▶ _EXERCISE BRIEF_
For the entries that follow, report how many lines include the word "agent" and add nothing.

Segment Start: DATA TO EXAMINE

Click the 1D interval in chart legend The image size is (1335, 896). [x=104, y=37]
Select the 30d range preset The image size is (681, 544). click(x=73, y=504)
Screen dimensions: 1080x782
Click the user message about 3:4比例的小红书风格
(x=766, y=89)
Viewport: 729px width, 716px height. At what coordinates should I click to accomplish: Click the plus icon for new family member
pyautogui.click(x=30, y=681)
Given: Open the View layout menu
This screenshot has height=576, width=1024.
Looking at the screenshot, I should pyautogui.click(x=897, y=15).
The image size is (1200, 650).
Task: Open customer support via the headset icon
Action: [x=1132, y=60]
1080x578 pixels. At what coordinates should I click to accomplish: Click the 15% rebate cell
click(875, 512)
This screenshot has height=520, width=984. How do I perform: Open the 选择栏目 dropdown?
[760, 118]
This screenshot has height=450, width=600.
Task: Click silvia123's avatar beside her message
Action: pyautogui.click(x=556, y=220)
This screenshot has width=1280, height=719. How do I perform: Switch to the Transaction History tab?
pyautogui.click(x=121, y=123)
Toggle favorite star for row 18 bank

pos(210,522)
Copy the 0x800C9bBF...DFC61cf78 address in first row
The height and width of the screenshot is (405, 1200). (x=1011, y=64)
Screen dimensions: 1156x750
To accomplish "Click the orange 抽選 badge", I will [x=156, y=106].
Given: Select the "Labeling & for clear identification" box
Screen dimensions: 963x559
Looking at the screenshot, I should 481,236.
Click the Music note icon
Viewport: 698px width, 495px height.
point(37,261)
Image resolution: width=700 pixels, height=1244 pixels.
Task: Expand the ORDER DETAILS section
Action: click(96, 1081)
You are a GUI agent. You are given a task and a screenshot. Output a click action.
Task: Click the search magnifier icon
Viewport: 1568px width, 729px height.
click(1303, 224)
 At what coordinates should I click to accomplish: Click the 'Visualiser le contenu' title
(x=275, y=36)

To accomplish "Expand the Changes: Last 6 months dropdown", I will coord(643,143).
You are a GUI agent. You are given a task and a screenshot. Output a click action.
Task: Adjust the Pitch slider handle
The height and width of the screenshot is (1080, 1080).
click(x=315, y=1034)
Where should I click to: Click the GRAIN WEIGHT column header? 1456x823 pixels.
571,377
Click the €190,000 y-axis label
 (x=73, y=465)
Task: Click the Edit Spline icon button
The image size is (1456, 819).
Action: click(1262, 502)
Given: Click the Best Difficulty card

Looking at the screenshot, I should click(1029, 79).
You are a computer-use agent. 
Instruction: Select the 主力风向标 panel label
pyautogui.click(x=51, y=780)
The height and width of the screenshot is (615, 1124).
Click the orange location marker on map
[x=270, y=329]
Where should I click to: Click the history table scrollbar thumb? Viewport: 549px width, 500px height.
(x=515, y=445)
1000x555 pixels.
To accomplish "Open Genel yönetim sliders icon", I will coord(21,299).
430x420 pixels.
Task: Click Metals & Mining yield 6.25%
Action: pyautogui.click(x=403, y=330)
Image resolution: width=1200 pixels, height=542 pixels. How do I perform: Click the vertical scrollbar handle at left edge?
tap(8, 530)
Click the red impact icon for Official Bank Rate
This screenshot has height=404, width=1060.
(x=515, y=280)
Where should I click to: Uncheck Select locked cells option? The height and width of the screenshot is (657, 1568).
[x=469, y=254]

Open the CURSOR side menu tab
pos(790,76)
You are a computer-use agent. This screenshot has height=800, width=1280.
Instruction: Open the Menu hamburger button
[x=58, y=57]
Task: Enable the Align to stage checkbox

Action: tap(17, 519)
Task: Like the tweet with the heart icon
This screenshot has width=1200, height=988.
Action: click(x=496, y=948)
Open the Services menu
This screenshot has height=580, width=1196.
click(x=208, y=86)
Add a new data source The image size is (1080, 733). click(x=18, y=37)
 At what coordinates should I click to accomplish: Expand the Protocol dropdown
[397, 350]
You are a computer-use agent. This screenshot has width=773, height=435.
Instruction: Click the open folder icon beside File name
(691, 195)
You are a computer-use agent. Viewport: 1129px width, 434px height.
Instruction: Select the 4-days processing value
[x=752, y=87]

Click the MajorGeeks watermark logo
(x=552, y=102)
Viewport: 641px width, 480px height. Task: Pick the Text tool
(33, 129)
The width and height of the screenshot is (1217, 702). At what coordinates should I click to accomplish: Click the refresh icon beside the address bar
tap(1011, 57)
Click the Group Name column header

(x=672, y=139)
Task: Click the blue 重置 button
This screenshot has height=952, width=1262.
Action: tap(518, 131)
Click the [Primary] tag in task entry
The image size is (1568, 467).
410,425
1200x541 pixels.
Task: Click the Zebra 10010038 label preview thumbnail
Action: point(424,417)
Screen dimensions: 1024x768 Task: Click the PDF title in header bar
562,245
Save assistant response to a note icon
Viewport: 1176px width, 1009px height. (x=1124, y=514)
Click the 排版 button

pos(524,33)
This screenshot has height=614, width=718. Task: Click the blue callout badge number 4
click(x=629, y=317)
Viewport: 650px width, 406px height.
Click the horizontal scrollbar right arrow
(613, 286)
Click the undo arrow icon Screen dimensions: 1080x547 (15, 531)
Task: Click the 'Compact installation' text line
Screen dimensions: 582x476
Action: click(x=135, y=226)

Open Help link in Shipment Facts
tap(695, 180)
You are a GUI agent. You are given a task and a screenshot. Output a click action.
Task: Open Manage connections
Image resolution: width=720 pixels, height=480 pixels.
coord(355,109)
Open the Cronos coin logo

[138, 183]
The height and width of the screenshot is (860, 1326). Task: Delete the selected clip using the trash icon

Segment End: DATA TO EXAMINE

▶ _ANSWER_
7